Interview de la Ressourcerie Créative de Lyon

RSE
29 avril 2024

 

Pouvez-vous nous en dire plus sur vous et nous présenter la Ressourcerie Créative ?

Je m'appelle Elodie Gueguen-Teil, je suis la fondatrice de la Ressourcerie Créative de Lyon. J'ai beaucoup habité dans les pays anglo-saxons et à l'étranger. J’ai passé mon bac en Inde, j’ai travaillé au Maroc et je reviens d’Australie.

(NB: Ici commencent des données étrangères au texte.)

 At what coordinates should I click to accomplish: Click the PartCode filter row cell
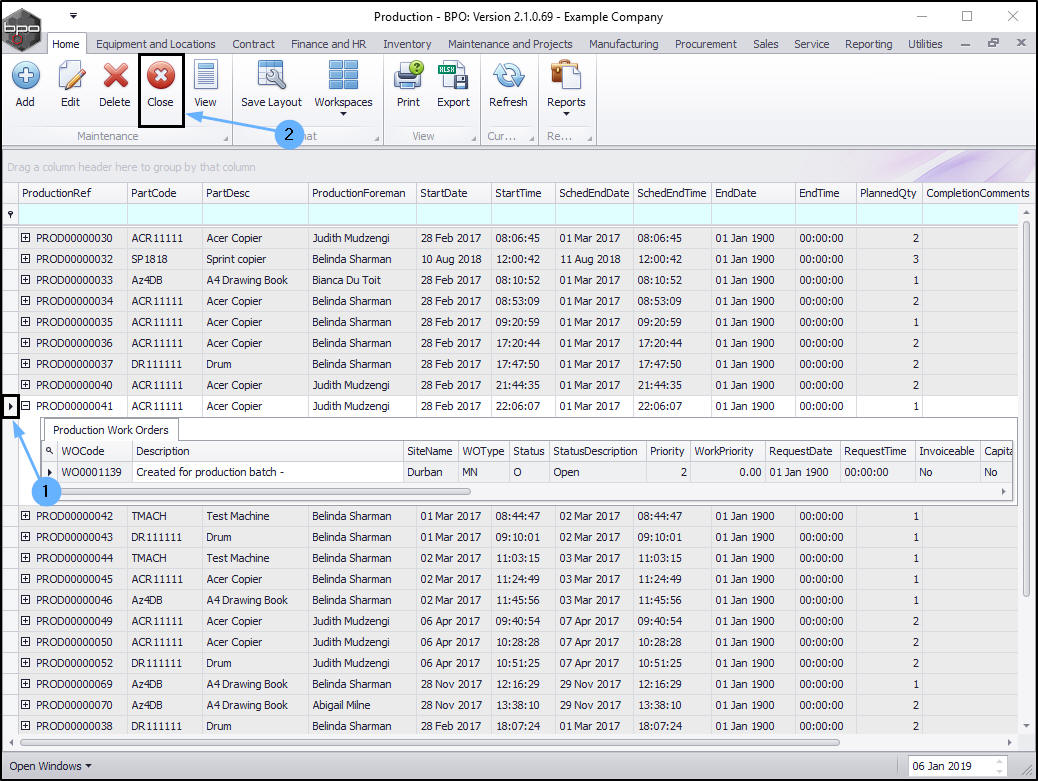tap(164, 214)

En Angleterre où j’ai fait toutes mes études universitaires, il y a plein de boutiques de seconde main qui sont en plein centre-ville et elles sont magnifiques. Tout le monde y va. Ce n’est pas quelque chose qui est réservé pour une certaine partie de la population (les personnes les plus démunies, pour les étudiants etc). Mais c'est vraiment pour tout le monde et en fait, quand je suis arrivée en France en 2018, je ne savais pas où faire mes courses, je ne trouvais pas une boutique comme ça, je comprenais pas ce qui se passait. A Lyon, j'ai découvert les bric-à-brac, comme celle de Notre-Dame des Sans-Abri qui est l'équivalent d’Emmaüs ici. Et ça pareil, personne n'en parle et n’est au courant. Il y a des personnes qui m'ont dit de ne pas y aller. C'est réservé pour les personnes qui ont peu de moyens. Ce qui est totalement faux. En fait, ils ont absolument besoin de nos ressources financières pour aider les sans-abris. C'est leur objectif principal. Donc il y avait plein d'idées préconçues comme ça à déjouer. Et du coup, c’est un peu de là qu'est née l'idée de la Ressourcerie Créative.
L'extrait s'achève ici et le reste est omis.